Fragment dokumentu:
※

Zamki na pograniczu polsko-słowackim. Muszyna i Stara Lubovnia na Słowacji połączone dwoma magicznymi atrakcjami
Projekt łączący Polskę ze Słowacją
Rok temu Miasto i Gmina Uzdrowiskowa Muszyna oraz Ľubovnianske múzeum - hrad v Starej Ľubovni na Słowacji podpisały umowę na realizację wspólnego projektu pt. "Magia zamków na pograniczu polsko-słowackim". Zadanie, którego wartość wynosi ponad 9,5 tys. euro udało się dofinansować ze środków Europejskiego Funduszu Rozwoju Regionalnego Program Interreg Polska - Słowacja 2021 - 2027 w aż 80 proc. Dzięki tym środkom na zamku w Muszynie oraz w Starej Lubovni powstały dwie nowe, interaktywne atrakcje, które łączą oba obiekty i mają ożywić turystykę po obu stronach granicy.
W niedzielę, 19 października, podczas imprezy "Zamkowe Harce" na zamku w Muszynie można było po raz pierwszy skorzystać z nowych atrakcji - przedmiotów z pogranicza fantastyki i legend. Mowa o Magicznym Zwierciadle oraz Księdze Gwiazd. Wydarzenie było wzbogacone pokazami walk rycerskich, sokolnictwa oraz degustacją potraw regionalnych. Nie zabrakło także transgranicznych akcentów, czyli występów artystów z Polski oraz Słowacji.
Atrakcje przenoszą w tajemnicy świat legend
Atrakcje, które powstały na zamku w Muszynie oraz hradzie w Starej Lubovni nie tylko z nazwy nawiązuje do Legendy o Magicznym Zwierciadle.

※

Dane do lokalizowania słów i elementów:
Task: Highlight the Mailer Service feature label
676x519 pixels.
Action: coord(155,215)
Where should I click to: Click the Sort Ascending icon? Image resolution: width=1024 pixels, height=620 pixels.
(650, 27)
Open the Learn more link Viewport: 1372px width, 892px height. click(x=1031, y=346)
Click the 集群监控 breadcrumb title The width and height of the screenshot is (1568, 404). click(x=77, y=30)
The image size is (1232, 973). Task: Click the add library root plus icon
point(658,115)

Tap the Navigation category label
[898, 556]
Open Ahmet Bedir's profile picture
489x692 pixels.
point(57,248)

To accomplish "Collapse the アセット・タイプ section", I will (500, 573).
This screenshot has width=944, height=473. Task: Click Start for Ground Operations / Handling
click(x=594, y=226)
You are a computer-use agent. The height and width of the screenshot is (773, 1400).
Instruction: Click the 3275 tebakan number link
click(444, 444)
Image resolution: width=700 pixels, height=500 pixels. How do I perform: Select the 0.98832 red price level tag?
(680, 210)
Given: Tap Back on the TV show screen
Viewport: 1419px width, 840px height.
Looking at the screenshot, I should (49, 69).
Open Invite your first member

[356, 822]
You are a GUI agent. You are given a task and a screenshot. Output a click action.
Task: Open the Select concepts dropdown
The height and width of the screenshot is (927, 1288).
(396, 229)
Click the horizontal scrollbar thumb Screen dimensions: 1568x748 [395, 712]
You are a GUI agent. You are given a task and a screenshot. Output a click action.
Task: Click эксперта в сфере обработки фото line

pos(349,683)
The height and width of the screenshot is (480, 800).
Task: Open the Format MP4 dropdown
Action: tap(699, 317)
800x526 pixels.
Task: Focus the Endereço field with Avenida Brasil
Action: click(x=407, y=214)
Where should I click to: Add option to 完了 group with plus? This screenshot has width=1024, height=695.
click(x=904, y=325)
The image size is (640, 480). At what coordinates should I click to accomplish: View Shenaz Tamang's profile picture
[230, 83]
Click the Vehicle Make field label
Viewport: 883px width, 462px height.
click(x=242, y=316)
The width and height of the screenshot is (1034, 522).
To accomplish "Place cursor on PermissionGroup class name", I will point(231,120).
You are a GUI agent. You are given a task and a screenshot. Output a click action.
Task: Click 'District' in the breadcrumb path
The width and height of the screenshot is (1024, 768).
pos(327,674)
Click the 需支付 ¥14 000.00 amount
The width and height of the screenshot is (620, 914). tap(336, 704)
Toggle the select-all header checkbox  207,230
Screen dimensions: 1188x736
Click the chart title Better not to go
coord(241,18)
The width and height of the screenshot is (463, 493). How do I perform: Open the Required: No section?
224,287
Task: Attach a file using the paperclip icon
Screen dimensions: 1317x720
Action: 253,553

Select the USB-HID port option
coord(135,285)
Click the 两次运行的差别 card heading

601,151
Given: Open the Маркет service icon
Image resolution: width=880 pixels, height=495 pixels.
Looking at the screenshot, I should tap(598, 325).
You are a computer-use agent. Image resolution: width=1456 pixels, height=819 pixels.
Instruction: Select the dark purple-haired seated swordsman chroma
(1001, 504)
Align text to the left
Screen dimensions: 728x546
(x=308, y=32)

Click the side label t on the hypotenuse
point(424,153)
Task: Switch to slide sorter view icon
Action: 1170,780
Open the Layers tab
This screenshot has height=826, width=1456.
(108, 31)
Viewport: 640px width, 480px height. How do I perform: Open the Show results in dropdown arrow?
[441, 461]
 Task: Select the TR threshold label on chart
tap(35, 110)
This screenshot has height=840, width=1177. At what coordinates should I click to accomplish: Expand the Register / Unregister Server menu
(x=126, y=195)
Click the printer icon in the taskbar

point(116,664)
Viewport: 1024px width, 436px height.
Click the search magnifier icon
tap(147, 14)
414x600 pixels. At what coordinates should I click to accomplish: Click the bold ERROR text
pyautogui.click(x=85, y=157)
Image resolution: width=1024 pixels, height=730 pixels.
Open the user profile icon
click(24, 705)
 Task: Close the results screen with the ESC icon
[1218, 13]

※

Zadanie:
Rozwiń tekst o zamkach w Muszynie i Starej Lubovni, pisząc jego dalszy ciąg od miejsca, w którym się kończy. Te pozycje nie mają związku z tekstem o zamkach w Muszynie i Starej Lubovni.

Rozwiązane zadanie:
Oto jej treść:
"W czasach, gdy Muszyna była sercem dawnego Państwa Muszyńskiego, a granice z Górnymi Węgrami (obecnie Słowacją) skrywały więcej tajemnic niż ścieżek, muszyńscy harnicy - nieustraszeni strażnicy porządku - usłyszeli o dziwnych zjawiskach w pobliżu Czarnej Młaki. Pewnej, ciemnej nocy, rozświetlonej blaskiem pochodni dało się słyszeć tylko szelest lasu. Dwaj dzielni harnicy Stefan Śniady i Władek Niski, pojmali kobietę, którą miejscowi szeptem nazywali Topielicą. W jej szałasie, zbudowanym na mokradłach i ukrytym wśród drzew, odnaleźli dwa ciężkie, lśniące zwierciadła oraz księgi. Księgi były zapisane symbolami i znakami nie przypominającymi żadnego znanego języka.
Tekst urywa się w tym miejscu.